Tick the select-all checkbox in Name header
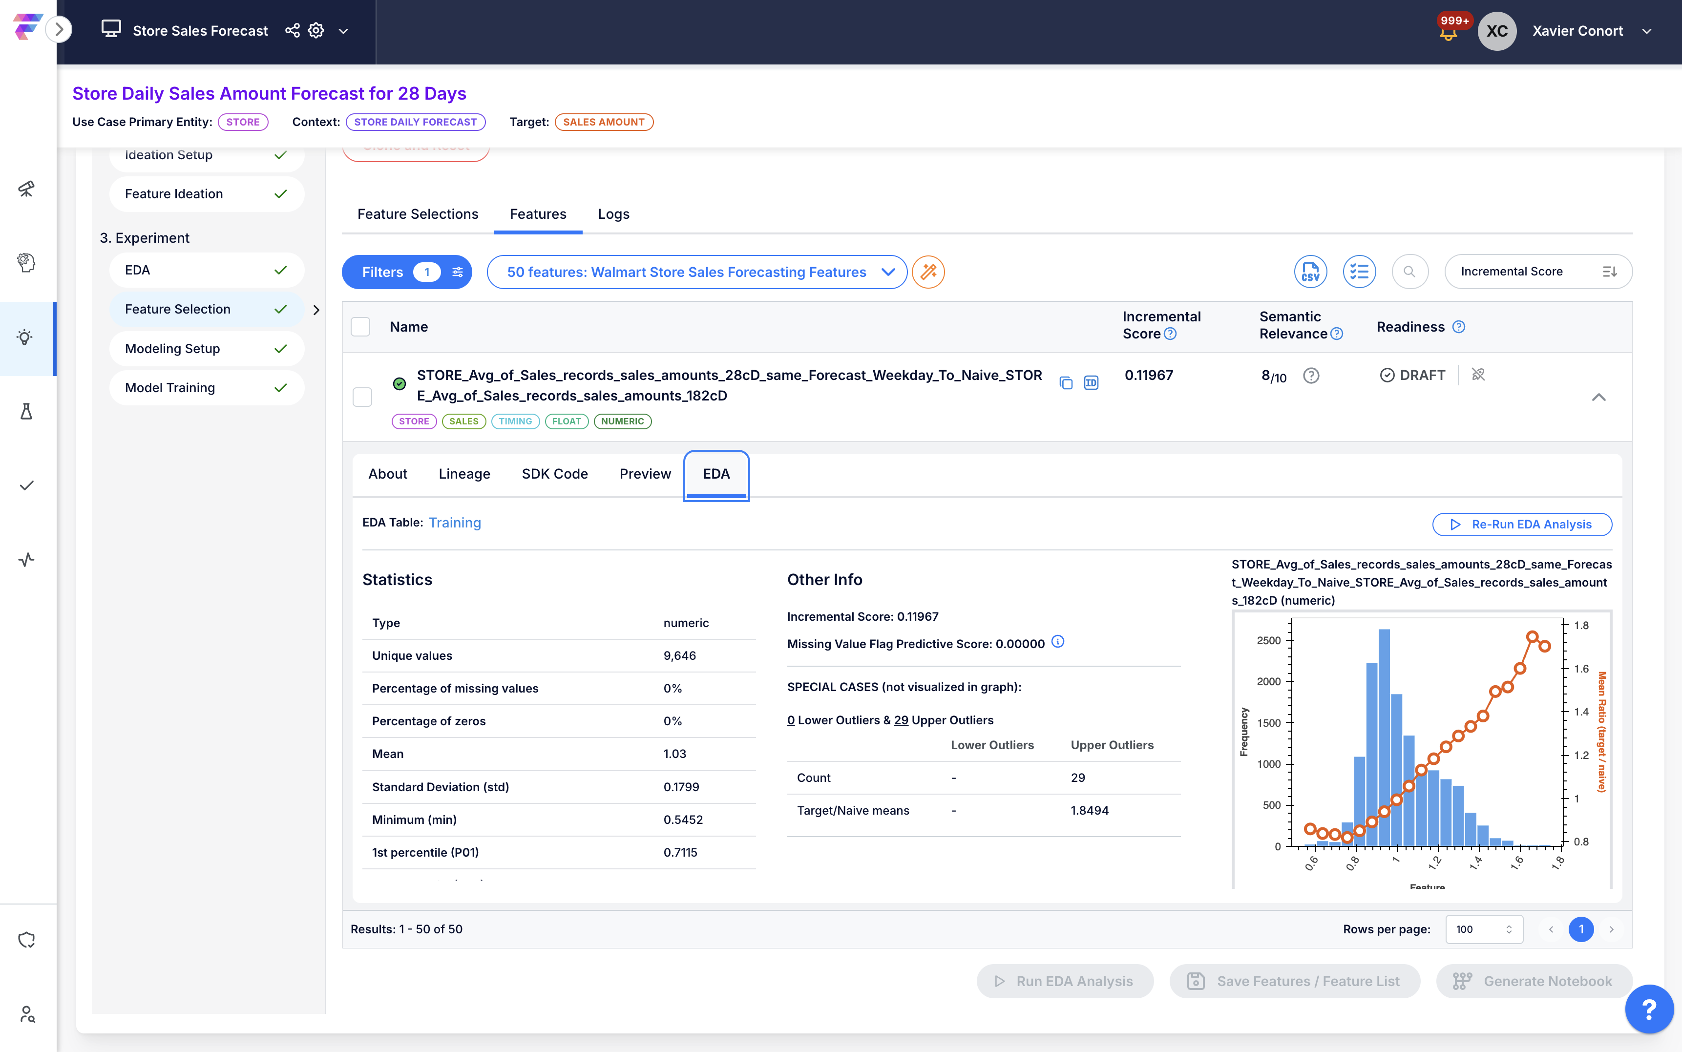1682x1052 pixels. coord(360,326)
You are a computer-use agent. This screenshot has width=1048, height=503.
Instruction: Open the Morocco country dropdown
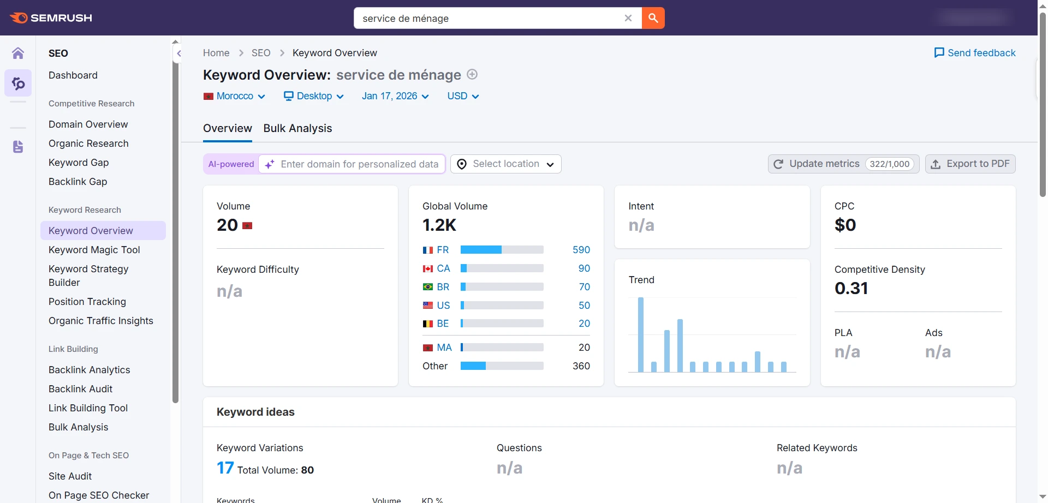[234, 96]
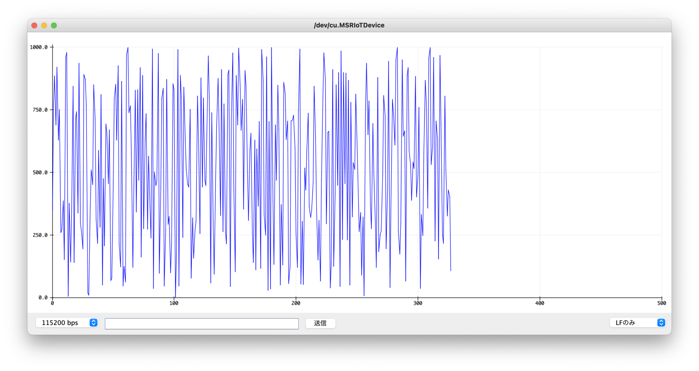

:::::

ASSIGNMENT: Everything in the entries except the pictures must be duplicated exactly.

EXPECTED ANSWER:
Tick the select-all checkbox in Name header
1682x1052 pixels. coord(360,326)
You are a computer-use agent. This screenshot has width=1048, height=503.
Instruction: Open the Morocco country dropdown
[234, 96]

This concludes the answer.